Per non dire dell’interrogativo che la visione sistemica ha suscitato e suscita tuttora.

Infatti, considerato che i fenomeni naturali sono interconnessi, per spiegare ognuno di essi si devono comprendere tutti gli altri.

Ma questa è un’operazione chiaramente impossibile.

Per cui non resta che un convincimento: la scienza può solo essere approssimata.

È un convincimento in netto contrasto con quello basato sulla fede cartesiana nella certezza della conoscenza scientifica.

E lo si direbbe cruciale e della massima importanza per tutta la scienza moderna perché, di fatto, recita così: tutti i concetti e le teorie scientifiche sono limitate e approssimative, per cui la scienza non può mai fornire alcuna comprensione completa e definitiva e gli scienziati non possono mai occuparsi della verità nel senso della corrispondenza precisa tra la descrizione e il fenomeno scritto.

Superato lo shock iniziale dovuto a una verità indigesta, tutti gli studiosi lo hanno ormai accettato.

Peraltro Louis Pasteur l’aveva già capito quando si espresse in questo modo: “La scienza avanza attraverso risposte provvisorie a una serie di domande sempre più sottili, che scendono sempre più in profondità nell’essenza dei fenomeni naturali”.

Però allineandosi evidentemente al positivismo allora imperante, per il quale il progresso delle scienze empiriche avverrebbe per accumulazione.

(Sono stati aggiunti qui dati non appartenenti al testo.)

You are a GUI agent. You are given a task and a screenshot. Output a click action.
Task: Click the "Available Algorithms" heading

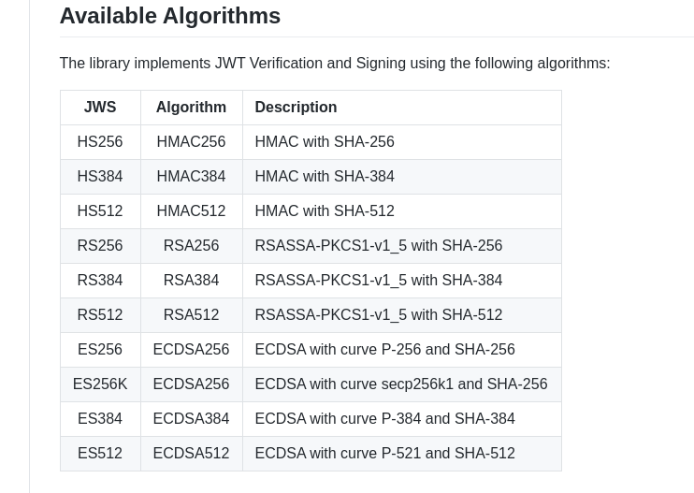click(169, 16)
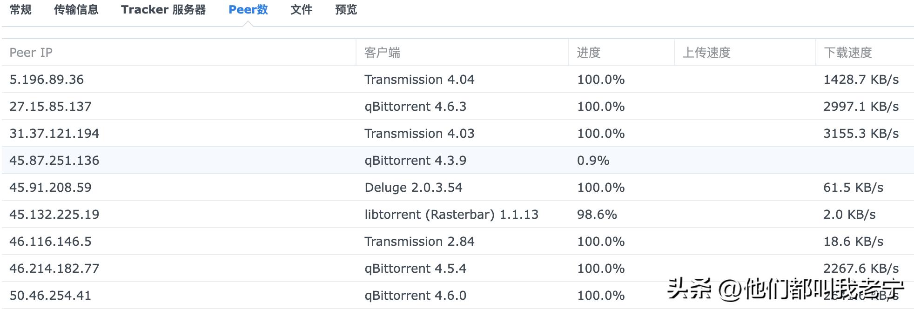
Task: Select the libtorrent (Rasterbar) 1.1.13 peer row
Action: coord(451,215)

Quando invece oggi si sa, seguendo il grande epistemologo Thomas Kuhn, che avviene per una successione di “paradigmi” rivoluzionari pressoché incomparabili.

Anche se “presumere che nel lungo periodo, grazie al progresso scientifico, sapremo sempre più verità su come il mondo sia in realtà… è una vana illusione”.

Come dire che la scienza sarà, appunto, sempre approssimata.

Un invito all’umiltà e alla prudenza.